Keywords

1 Introduction

Clustering refers to the task of grouping data into clusters based on their similarity, so that the similar data are in the same cluster and dissimilar ones are in different clusters. While there are already a large amount of clustering algorithms of different types, in this paper our work is based on the density peak (DP) based clustering algorithm presented in [26].

The DP algorithm is a density based clustering approach proposed recently and is shown to be attractive in clustering tasks. However, the original DP algorithm cannot be regarded as a reliable clustering approach. First, the density kernel and involved parameters have a significant influence on the density calculation, and then on the final clustering results. In [26] the cutoff kernel and Gaussian kernel are tested, and it is found that both the kernel types and cutoff distance impact on the clustering results. This means that we may need a careful tuning process to obtain satisfactory clustering results. Second, while cluster centers can be isolated from non-center data based on \(\rho \) and \(\delta \) in theory, the identification of cluster centers in practical tasks is much more difficult than it seems. In order to avoid determining thresholds for both \(\rho \) and \(\delta \), [26] proposes to use \(\gamma =\rho \delta \) as the sole criterion of cluster center selection, and data with large \(\gamma \) have larger probability to be identified as cluster centers. This method is found to be afflicted by three major problems. The first is that by multiplying \(\rho \) by \(\delta \), some non-center data with very large \(\rho \) or very large \(\delta \) may have a large \(\gamma \) and therefore be recognized as cluster centers by mistake. Even if the non-center data have smaller \(\gamma \) than cluster centers, their difference may not be evident enough and the cluster centers cannot be identified automatically. In this case, we need the number of clusters to select the cluster centers. A third problem is that this criterion fails to take the density difference among clusters into account, and the centers of small-density clusters have a small chance to be identified correctly.

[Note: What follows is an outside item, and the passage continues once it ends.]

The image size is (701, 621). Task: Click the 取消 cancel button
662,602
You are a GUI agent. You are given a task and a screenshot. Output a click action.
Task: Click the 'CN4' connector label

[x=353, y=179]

In this paper we improve the original DP algorithm to obtain better clustering results. In order to solve the problems caused by density difference among clusters, [15] proposes to normalize the density \(\rho \) based on the density of neighboring data. In this paper we resort to a different approach to solve this problem. By studying the relationship between \(\delta \) and cluster centers, we propose to use the normalized \(\delta \) as the criterion of cluster center selection, in contrast to [15] where \(\gamma =\rho \delta \) is still the final criterion. In addition, we present a new density kernel in density calculation. We experiment with ten datasets and validate the effective of the proposed approach.

2 Related Works

By grouping a set of data into a number of clusters, the implicit data distribution pattern can be identified and utilized in further processing. Data clustering has wide application in various fields including data mining, pattern recognition, machine learning and image processing. Typical examples include the application in social networks [8, 17], music [7], virtual worlds [9] and bioinformatics [23].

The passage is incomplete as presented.